[linux-audio-user] Can't get rid of xruns
mista.tapas at gmx.net
Wed Mar 29 03:50:59 EST 2006
On Wed, 29 Mar 2006 09:57:50 +0200
Dominic Sacré <dominic.sacre at gmx.de> wrote:
> I'm trying to set up my Ubuntu Dapper system to work reliably with
> reasonably low latency, but I'm unable to really eliminate xruns. It works
> quite well most of the time, but sooner or later I'll inevitably get
> xruns, usually when starting/closing jack-apps, or sometimes when
> starting/stopping playback.
Some jack apps are badly programmed and start up/shut down in a non
realtime safe way.
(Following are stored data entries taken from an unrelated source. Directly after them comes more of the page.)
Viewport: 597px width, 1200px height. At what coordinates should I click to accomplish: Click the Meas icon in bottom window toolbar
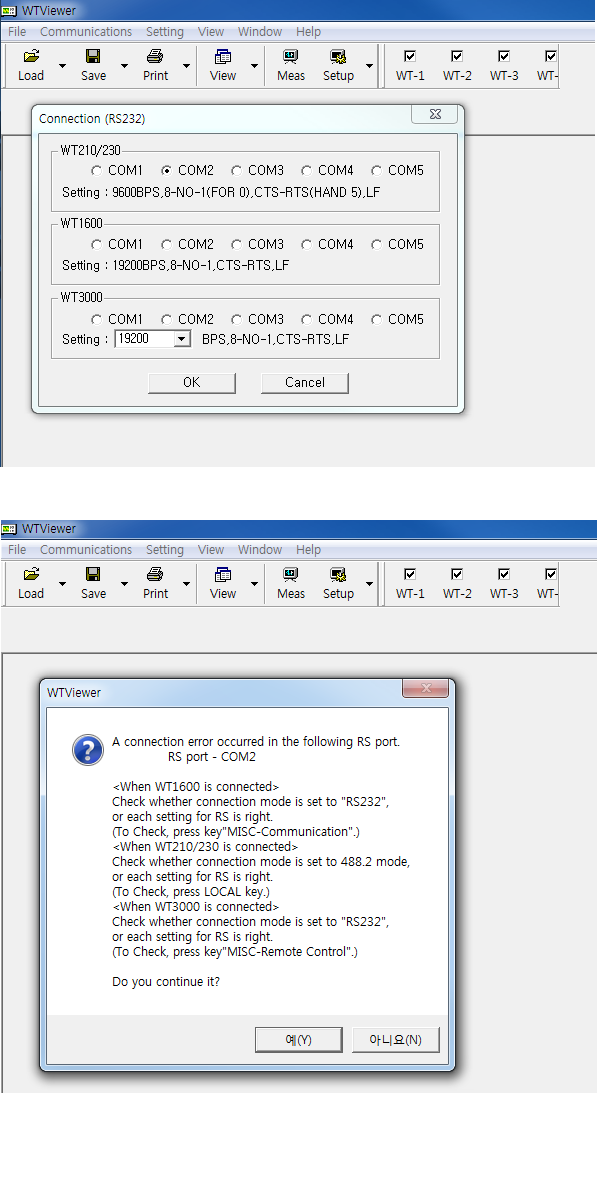[x=291, y=583]
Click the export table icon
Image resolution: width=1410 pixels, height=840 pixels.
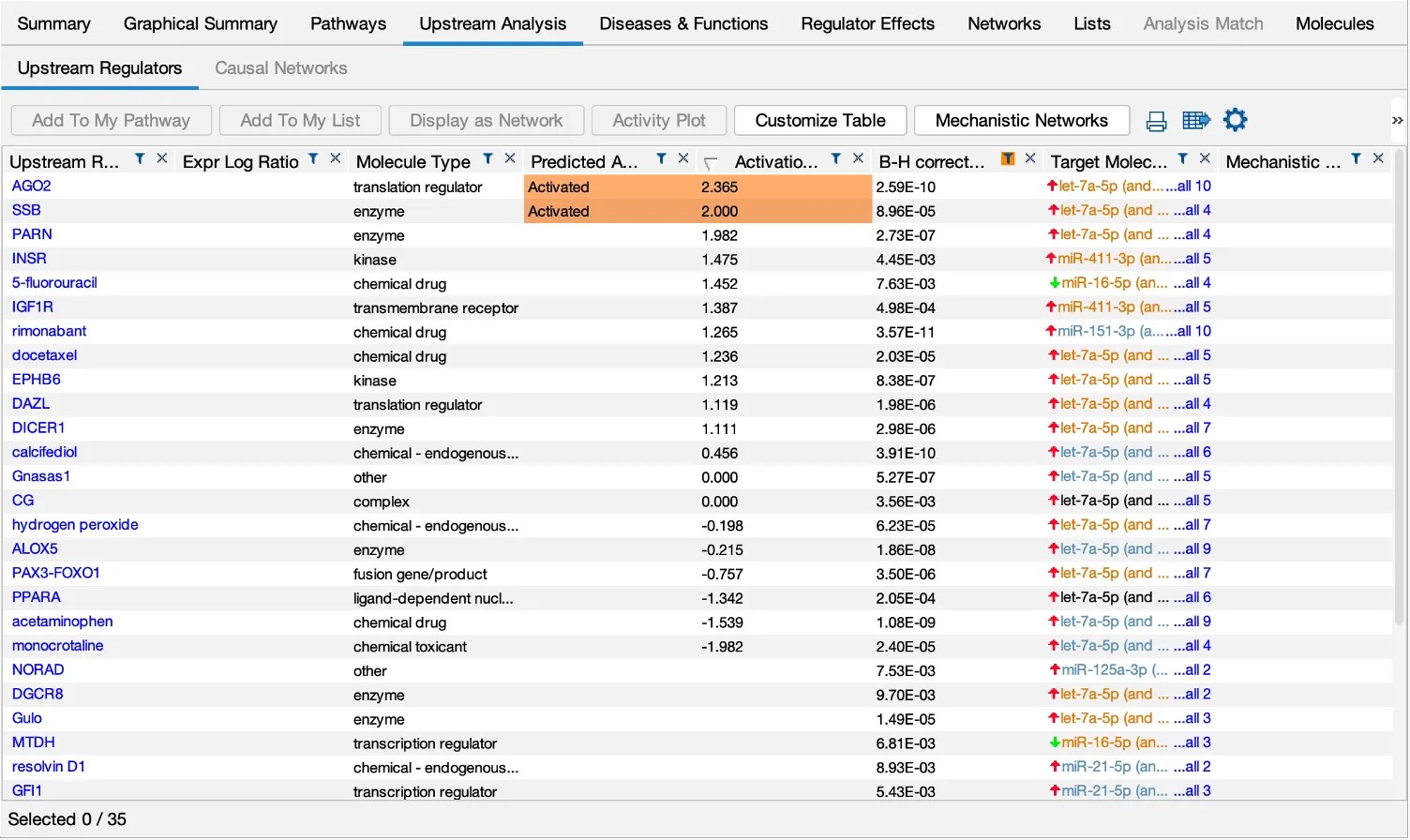click(1196, 121)
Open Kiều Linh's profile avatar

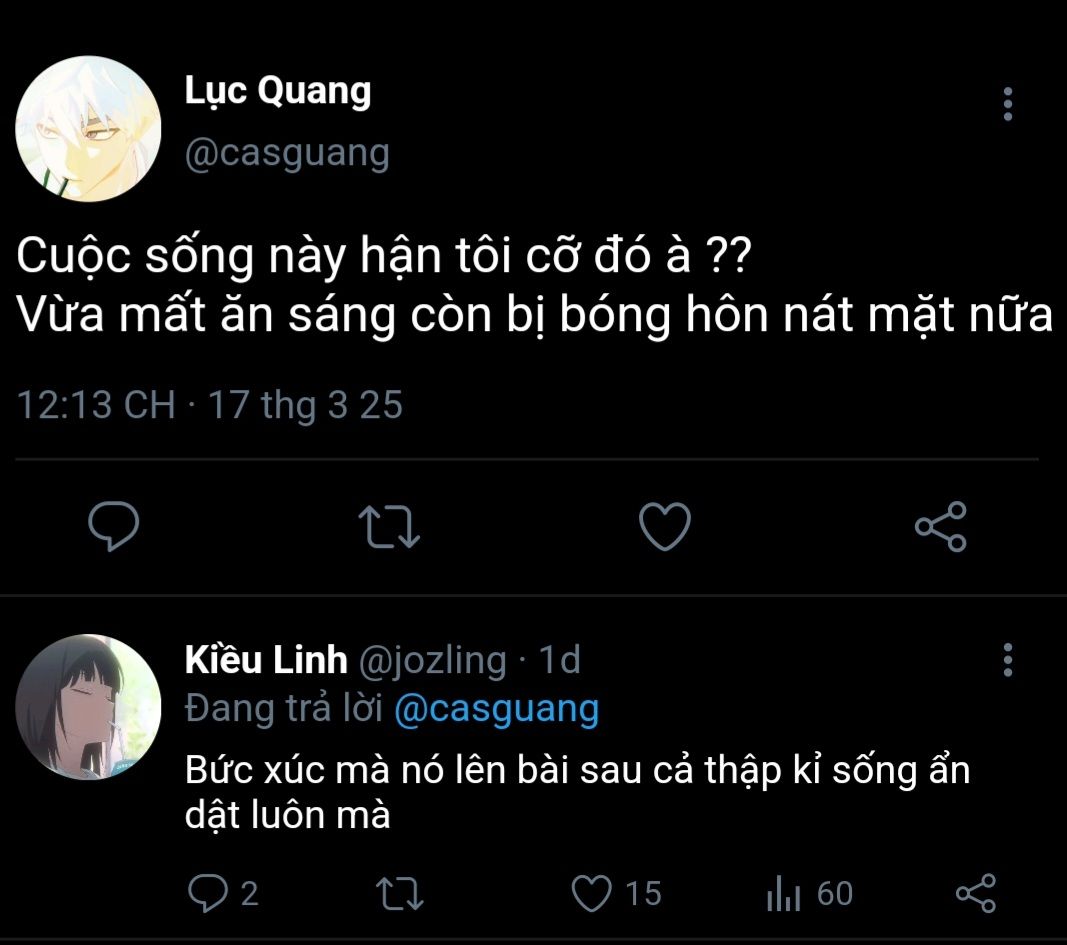click(x=88, y=707)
I.e. jack-rack _always_ produces an xrun on shutdown.
Starting/Stopping playback with what?
> My machine is an Athlon XP 3000+, with VIA chipset and 2 SATA disks.
> The sound card is an M-Audio Audiophile 2496, and my aim would be to run
> jack at 5.8ms latency (-r44100 -p128 -n2) or less.
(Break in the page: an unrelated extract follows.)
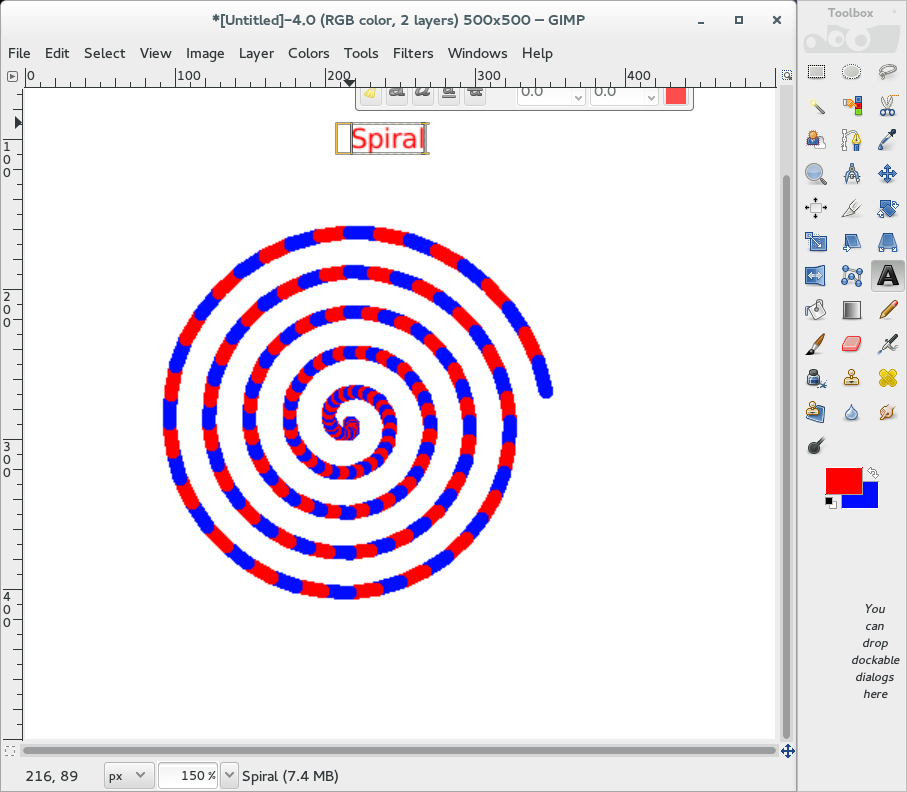Click the red foreground color swatch

[x=842, y=480]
Which should be possible with a -rt kernel.
> I already tried pretty much everything I could thinks of, that is:
> - Installed a realtime kernel (currently 126.96.36.199-rt11)
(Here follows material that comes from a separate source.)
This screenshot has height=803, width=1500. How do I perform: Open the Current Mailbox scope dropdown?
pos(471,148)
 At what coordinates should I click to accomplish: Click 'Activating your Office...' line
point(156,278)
good, although it might be wise to try different versions.
> - Used the nv display driver instead of nvidia
> - Switched PCI slots around so that the Audiophile doesn't share an IRQ
> with the graphics card (an IRQ solely for the Audiophile doesn't seem
> possible, it now shares an IRQ with a SBlive)
which is ok
> - Changed filesystems from reiserfs to ext3 (/) and xfs (/home)
might be good. no idea. i never ad trouble with ext3. But besides ext2 i
never tried any other fs's ;) I heard bad things about xfs though. Do
you record to /home?
> I'm running jack at rtprio 70, and also set the sound card IRQ's priority
> to 99, but none of that seems to make a difference.
> I have latency tracing enabled, but I can't make head or tail of it, to me
> it looks like the xruns occur at random...
> Now I'm at a loss. What else can I do?
If you are really willing to hunt these xruns down you can compile jackd
with --enable-preemption-check. You also need to have user triggered
tracing enabled in the -rt kernel for this.
Now everytime an app does rt unsafe stuff in its callback that causes
the app to lose the cpu to another app, the kernel will send it a
SIGUSR2 and the app will probably terminate due to it ot handling this
You will also get a stack trace in the syslog which tells you what
happened in the app and which app it was.